One way to understand Shalimar is to wear Emeraude its Coty predecessor. Emeraude is just a tad less vanillic than Shalimar, slightly greener, lemon plays a smaller part in the recipe, but the similarity is pronounced and probably due to the fact that when Francois Coty entered the perfume business he was bowled over by Jicky. Emeraude is his homage to the classic, and Shalimar is Jacques Guerlain’s subsequent reclamation of the formula.
Jacques had to do something. His wife was wearing Emeraude (according to in house Coty records!) That would never do. Shalimar was his answering salvo and effort to reclaim lost Guerlain market share. Still regarded as the premiere vanilla perfume, Shalimar presents you with a dessert cart of vanillas: astringent tonka bean vanilla, benzoin which smells like the herbal bitters of vanilla, plus that unforgettable creamy vanilla, and a slightly animalic vanillan mated to civet which many wearers notice in the heart, and which may have prompted Ernest Beaux’s famous remark that when he made a vanilla perfume he got creme brulee, and when Jacques Guerlain did, he got Shalimar. You smell a variety of vanilla confections here, but no other firm has ever done such delicate pastry chef work inspired by one little black pod.
But Guerlain also does vanilla as cocktail, and this is where you get the inebriated vanilla of Spirituese Double Vanille where the sugar-vanilla combination is a deep fermented one you’ve encountered at bars, namely rum.
When I first sniffed SDV, I had read Luca Turin’s pan of it in his guide and was hesitant, but I think he misunderstood the point of the scent. This one was not about the pastry shop but about the bottle. There is no citrus opening in SDV, just a straight dive into the rum barrel, a little cedar wood, some barely discernible rose and ylang-ylang, and then vanilla, vanilla, more vanilla and benzoin. It’s so intense that sometimes I wonder if the smell alone can get you a bit tipsy, but anyway, to call SDV a gourmand perfume is beside the point, Spiritueuse is vanilla for dipsomaniacs.

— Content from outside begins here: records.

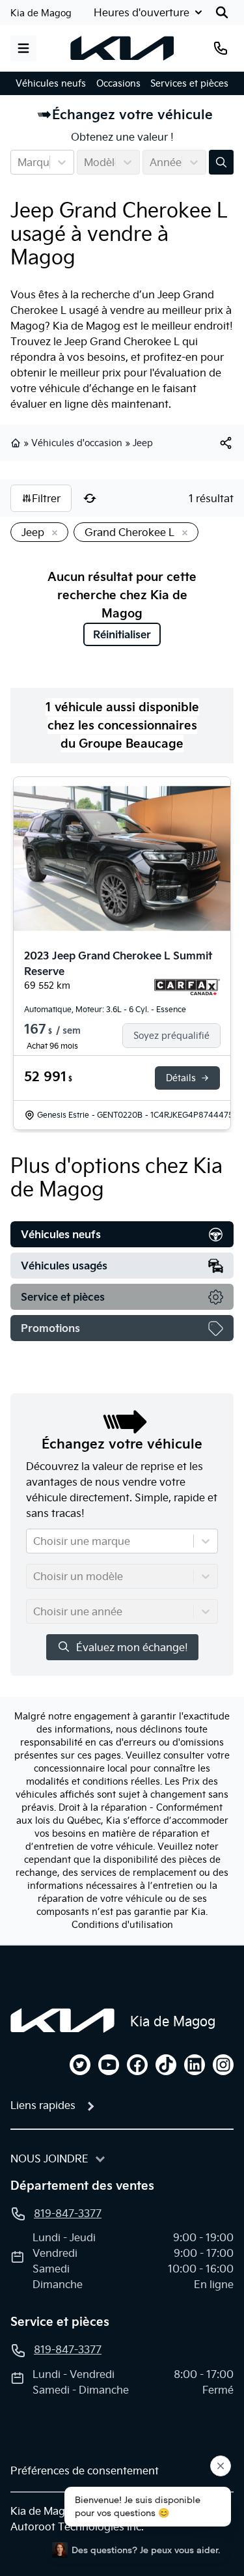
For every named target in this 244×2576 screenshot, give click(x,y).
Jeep (143, 442)
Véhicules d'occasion (76, 442)
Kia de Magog (41, 13)
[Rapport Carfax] (187, 987)
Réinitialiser (122, 634)
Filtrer (46, 498)
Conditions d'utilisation (122, 1924)
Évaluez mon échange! (132, 1647)
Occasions (118, 83)
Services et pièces (189, 83)
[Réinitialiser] (90, 498)
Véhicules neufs (51, 83)
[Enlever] (52, 533)
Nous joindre (49, 2158)
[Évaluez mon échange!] (221, 162)
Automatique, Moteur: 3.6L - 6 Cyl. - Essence (105, 1009)
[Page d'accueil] (62, 2020)
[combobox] (19, 162)
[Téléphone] (221, 48)
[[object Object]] (226, 443)
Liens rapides (42, 2105)
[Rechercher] (222, 12)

From these descriptions you might conclude that Guerlain never learned to handle vanilla with finesse. For the record you’re wrong there. Guerlain is also the home of Terracotta Voile d’Ete, sometimes also called No25 or Quand Vient l’Ete, a beautiful floral vanilla with a tingling carnation curdling its cream. The now discontinued Plus Que Jamais, has Guerlain assembling artificial flowers spun from tobacco scented caramel until you hold a shiny, fragile, gold bouquet under your nose, and finally there’s the downright ascetic Bois d’Armenie.
This is-if you’ll forgive my analogy- the Vix Vapo rub of vanillas. That is to say that the perfume is not in the least gourmand and does not list vanilla among the ingredients. But it’s a Guerlain and what are the odds right? The effect of the beginning (and for my money the end of the fragrance too) is this incense and vanilla essence duet. Bois has the same sinus clearing effect on me as smelling vanilla straight out of freshly cracked bottle of extract. I can’t call the scent sensuous, and this is a vanilla that is definitely not about indulgence, much more Bois d’Armenie’s concerned with the confessional.
Maybe this is the way to live with your Guerlain vanillas: Voile d’Ete on Monday, Shalimar Light on Tuesday, Plus Que Jamais on Wednesday, Tonka Imperiale on Thusday, Shalimar on Friday, Spiritueuse Double Vanille on Saturday, and Sunday…Bois d’Armenie of course. You may be penitent but that doesn’t mean you won’t do it all again next week!
* Of course I’ve missed oodles of vanillas from Guerlain here. Please share your favorites!